### DATA PROVIDED:
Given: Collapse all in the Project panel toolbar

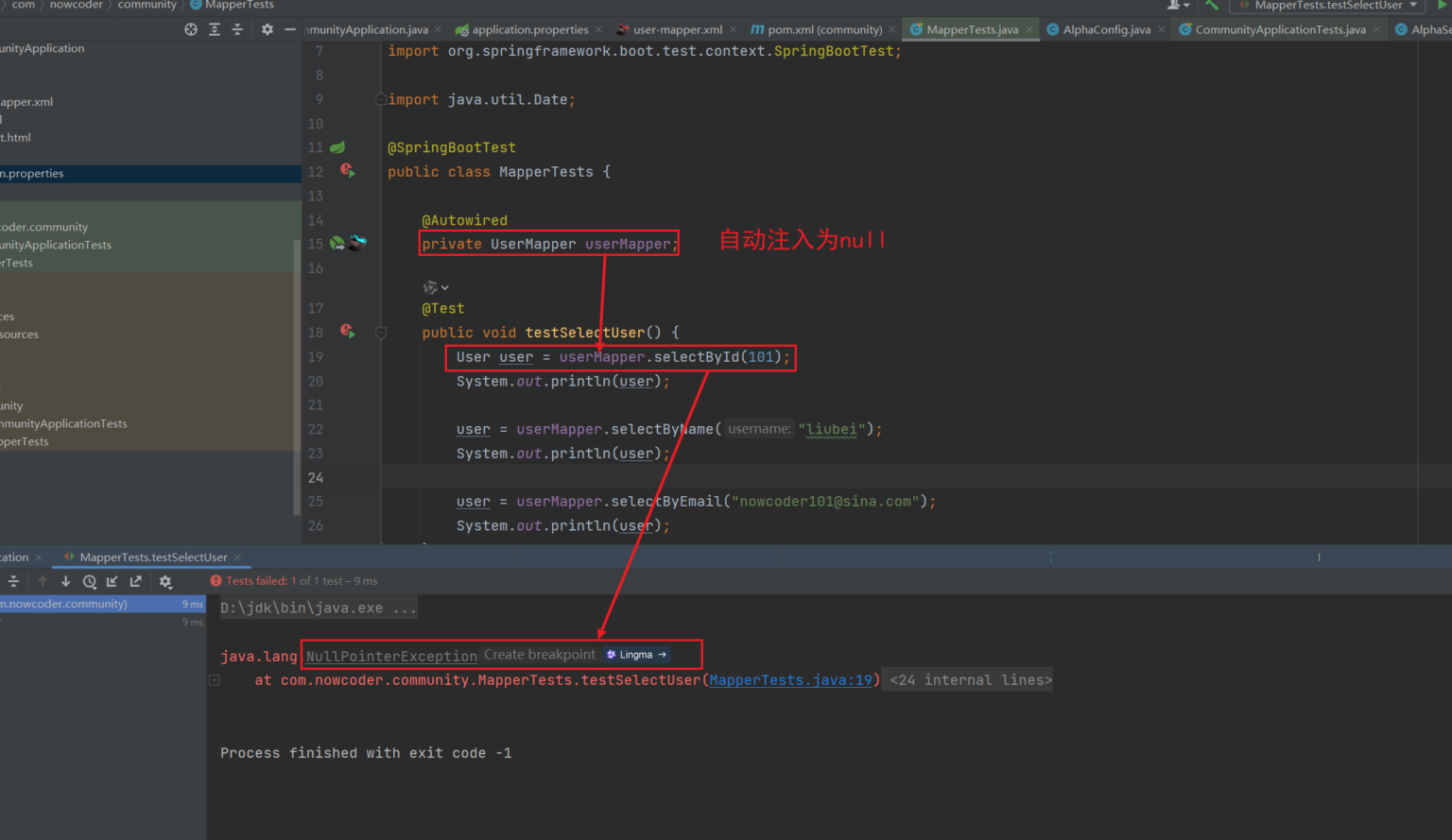Looking at the screenshot, I should point(237,29).
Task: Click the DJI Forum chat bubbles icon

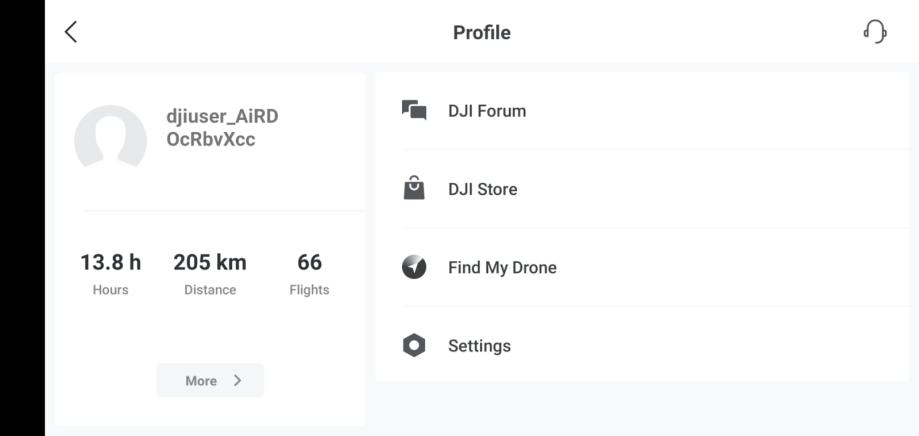Action: click(x=414, y=110)
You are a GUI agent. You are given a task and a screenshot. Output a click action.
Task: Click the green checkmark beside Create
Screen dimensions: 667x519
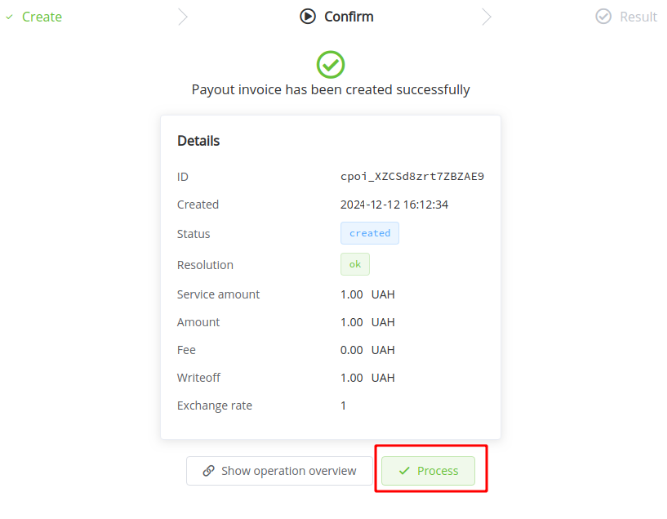click(9, 16)
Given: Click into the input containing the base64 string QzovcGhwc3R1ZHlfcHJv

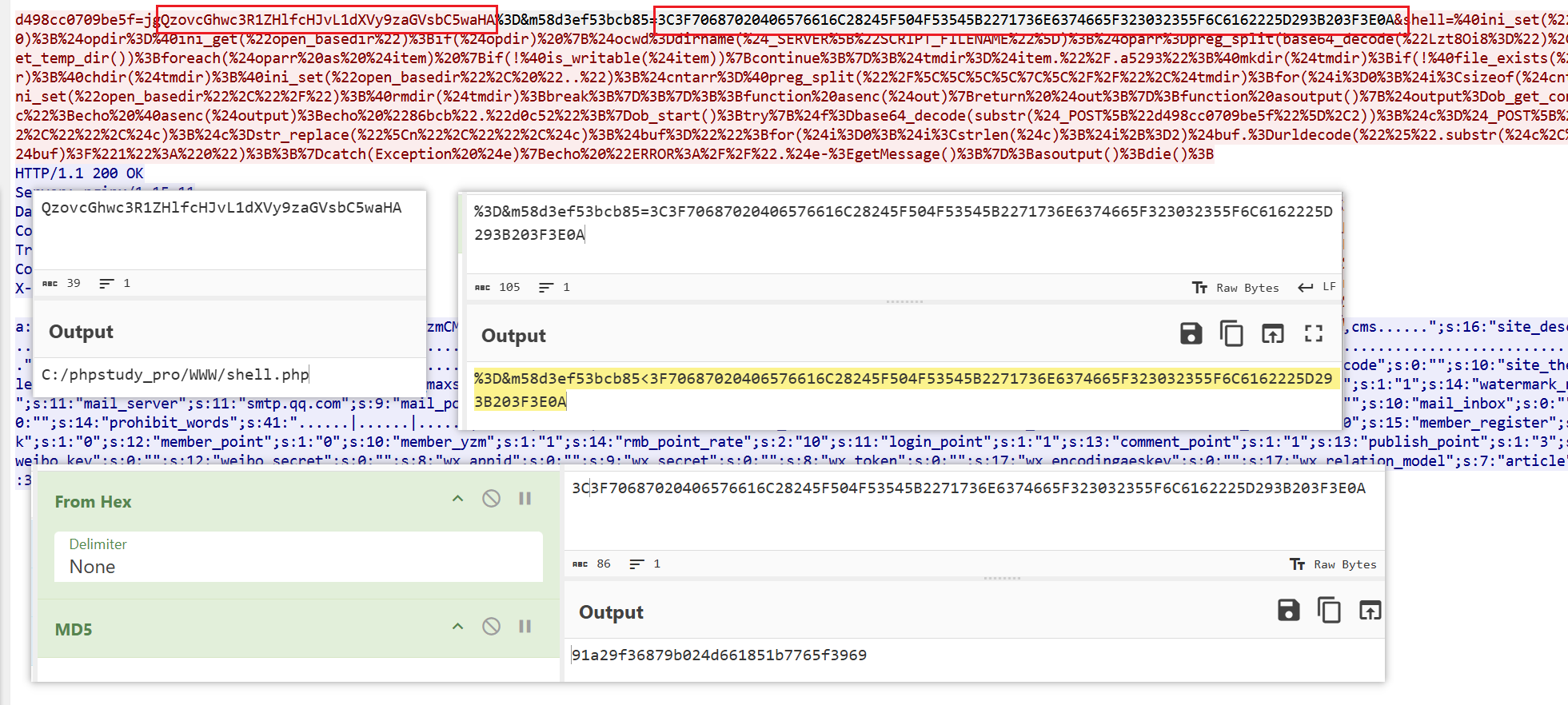Looking at the screenshot, I should click(x=229, y=232).
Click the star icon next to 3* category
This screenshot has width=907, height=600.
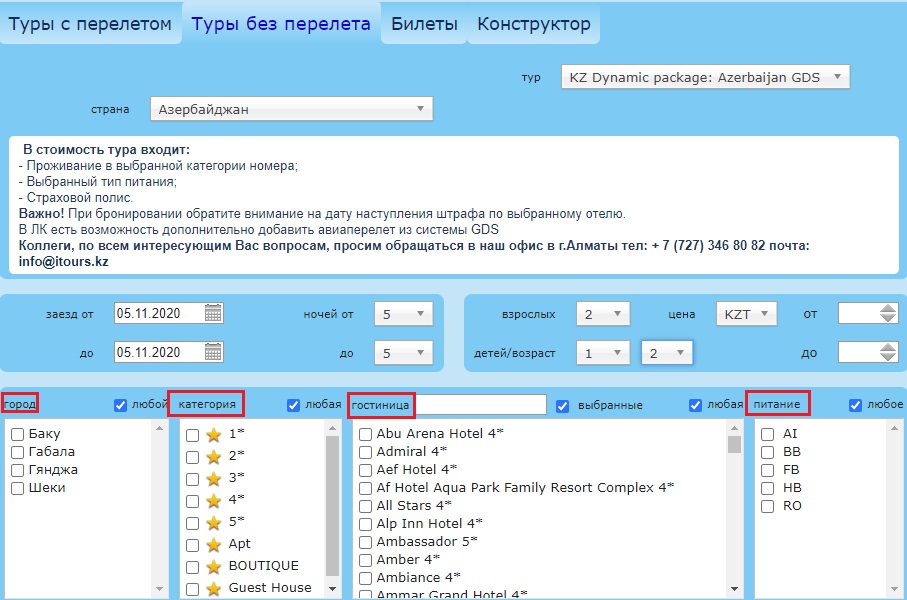[212, 478]
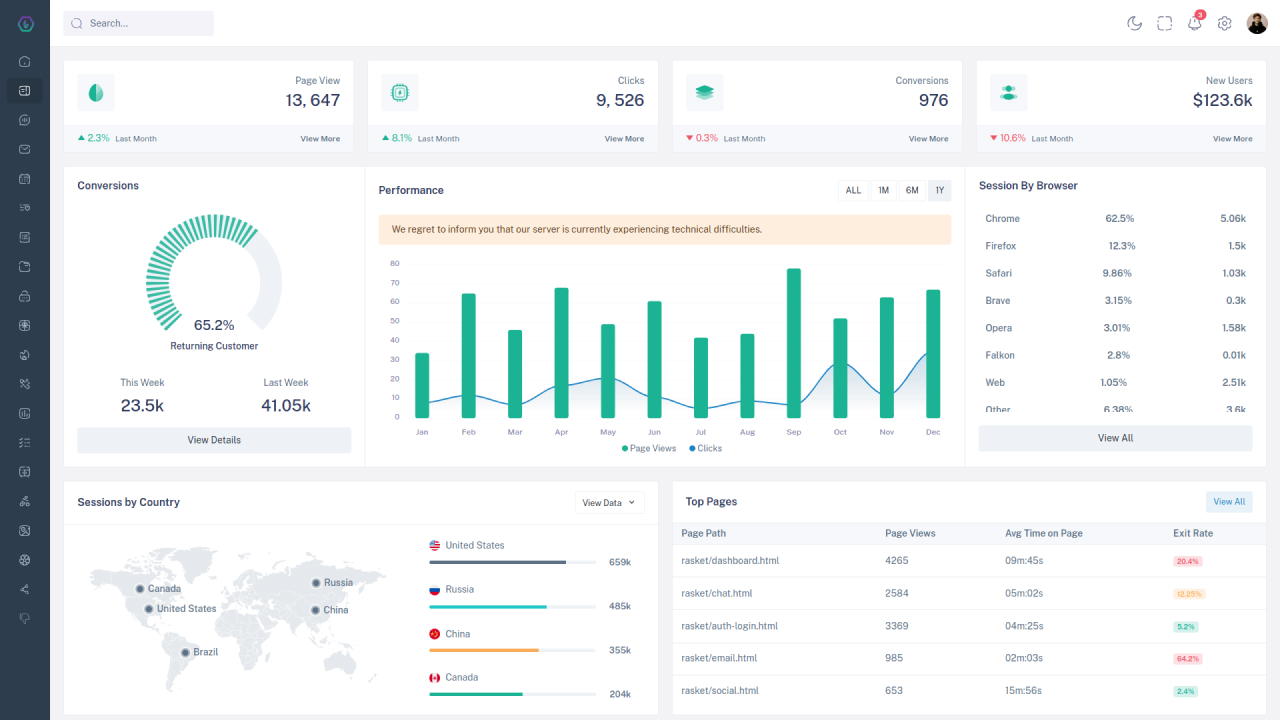1280x720 pixels.
Task: Click View All on Top Pages panel
Action: click(x=1228, y=501)
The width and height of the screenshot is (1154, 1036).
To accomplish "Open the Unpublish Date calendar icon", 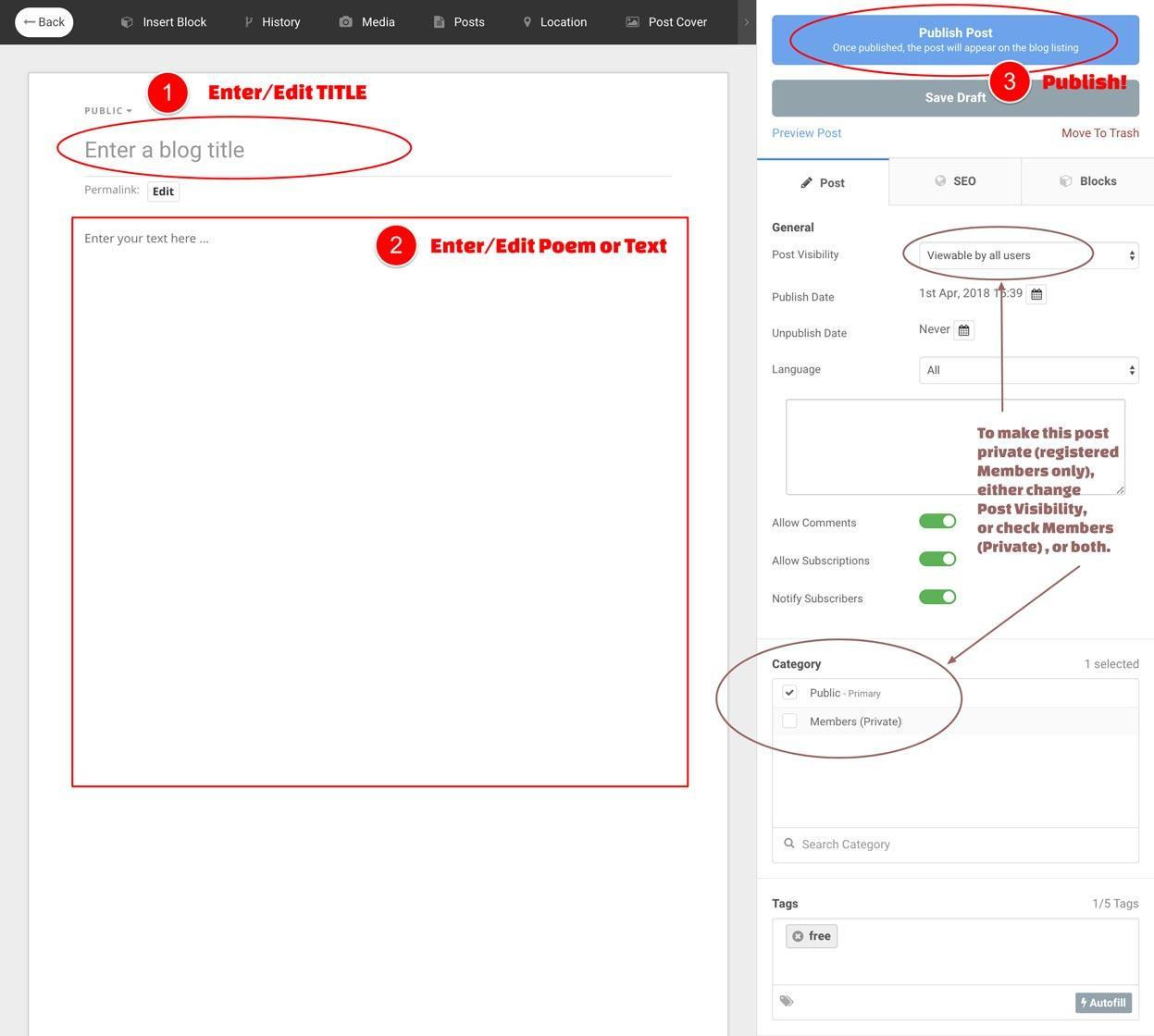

### EXERCISE DIRECTIONS:
Copy out only the lines beginning at the line with "This screenshot has width=907, height=600." and ending at the last line of the entries. Keep them exact; drop pictures.

### ANSWER TO THIS PROBLEM:
This screenshot has width=907, height=600.
[212, 478]
1280x720 pixels.
Task: Click View All on Top Pages panel
Action: click(x=1228, y=501)
The width and height of the screenshot is (1154, 1036).
To accomplish "Open the Unpublish Date calendar icon", 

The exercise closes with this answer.